Package org.opends.server.backends.jeb
On-disk Representation
First it is important to understand JE (Java Edition) terminology. A JE database environment has similarities to a database in the relational database world. Each environment can have multiple databases, which are similar to tables in a relational database. A JE environment is identified by the file system directory in which it is stored. A JE database is identified by a unique name within its environment. Multiple databases in the same environment may be updated within the same transaction, but transactions cannot span environments.
In this description, database means a JE database.
Each instance of this backend creates a single JE environment to store its data.
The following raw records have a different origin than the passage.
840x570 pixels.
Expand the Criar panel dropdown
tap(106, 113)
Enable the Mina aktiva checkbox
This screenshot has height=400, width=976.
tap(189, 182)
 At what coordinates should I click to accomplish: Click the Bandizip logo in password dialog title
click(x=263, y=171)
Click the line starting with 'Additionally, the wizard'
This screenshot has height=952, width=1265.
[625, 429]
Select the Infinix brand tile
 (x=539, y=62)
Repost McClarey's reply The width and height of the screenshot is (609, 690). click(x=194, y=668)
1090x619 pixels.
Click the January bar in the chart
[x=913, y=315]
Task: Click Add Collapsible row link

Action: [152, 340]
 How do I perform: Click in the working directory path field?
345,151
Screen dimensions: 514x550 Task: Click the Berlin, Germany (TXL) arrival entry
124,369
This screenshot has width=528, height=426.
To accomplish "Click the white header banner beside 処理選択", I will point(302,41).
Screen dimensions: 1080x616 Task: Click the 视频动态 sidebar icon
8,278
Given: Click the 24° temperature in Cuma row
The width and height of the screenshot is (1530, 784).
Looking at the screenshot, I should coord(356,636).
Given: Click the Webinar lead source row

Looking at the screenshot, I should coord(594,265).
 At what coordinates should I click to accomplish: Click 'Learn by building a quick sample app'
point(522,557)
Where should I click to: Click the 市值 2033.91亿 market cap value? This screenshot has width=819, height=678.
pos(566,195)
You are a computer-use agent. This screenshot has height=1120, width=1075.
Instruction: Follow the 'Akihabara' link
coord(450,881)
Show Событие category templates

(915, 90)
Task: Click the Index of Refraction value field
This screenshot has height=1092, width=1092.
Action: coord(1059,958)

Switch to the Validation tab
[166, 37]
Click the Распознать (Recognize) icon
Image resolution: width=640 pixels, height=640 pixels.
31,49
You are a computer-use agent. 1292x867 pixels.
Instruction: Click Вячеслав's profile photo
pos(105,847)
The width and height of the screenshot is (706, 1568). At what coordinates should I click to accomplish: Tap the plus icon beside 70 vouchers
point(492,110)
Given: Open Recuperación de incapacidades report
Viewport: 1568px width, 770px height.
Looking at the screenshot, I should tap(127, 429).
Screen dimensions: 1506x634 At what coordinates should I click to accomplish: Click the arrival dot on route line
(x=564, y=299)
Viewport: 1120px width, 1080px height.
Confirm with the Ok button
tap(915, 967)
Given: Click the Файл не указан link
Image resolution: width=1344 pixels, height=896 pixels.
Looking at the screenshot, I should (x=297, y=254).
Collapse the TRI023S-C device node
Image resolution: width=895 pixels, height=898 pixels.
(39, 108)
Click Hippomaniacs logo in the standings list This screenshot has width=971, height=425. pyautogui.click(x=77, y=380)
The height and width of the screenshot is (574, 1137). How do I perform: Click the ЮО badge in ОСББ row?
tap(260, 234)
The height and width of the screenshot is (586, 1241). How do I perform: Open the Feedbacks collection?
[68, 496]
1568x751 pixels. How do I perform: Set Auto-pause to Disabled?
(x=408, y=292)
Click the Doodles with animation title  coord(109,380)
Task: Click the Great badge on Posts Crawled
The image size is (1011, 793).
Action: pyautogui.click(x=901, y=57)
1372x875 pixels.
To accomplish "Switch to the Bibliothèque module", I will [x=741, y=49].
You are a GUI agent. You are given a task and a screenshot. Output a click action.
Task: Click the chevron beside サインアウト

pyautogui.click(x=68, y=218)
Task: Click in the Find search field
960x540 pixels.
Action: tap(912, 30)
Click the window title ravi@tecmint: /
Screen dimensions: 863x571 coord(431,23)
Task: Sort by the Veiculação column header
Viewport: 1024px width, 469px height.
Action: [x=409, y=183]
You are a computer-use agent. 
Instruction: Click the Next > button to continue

Unlike previous versions of Directory Server, environments are not shared by backend instances. The backend does support multiple base DNs, so it is still possible for data under multiple suffixes to share the same database environment, by declaring those suffixes as base DNs of a single JE backend instance.
The data for a base DN is kept in a set of databases, so that a database contains data for only one base DN. Each database name is prefixed by the base DN it belongs to, where the DN is simplified by preserving only letters and digits.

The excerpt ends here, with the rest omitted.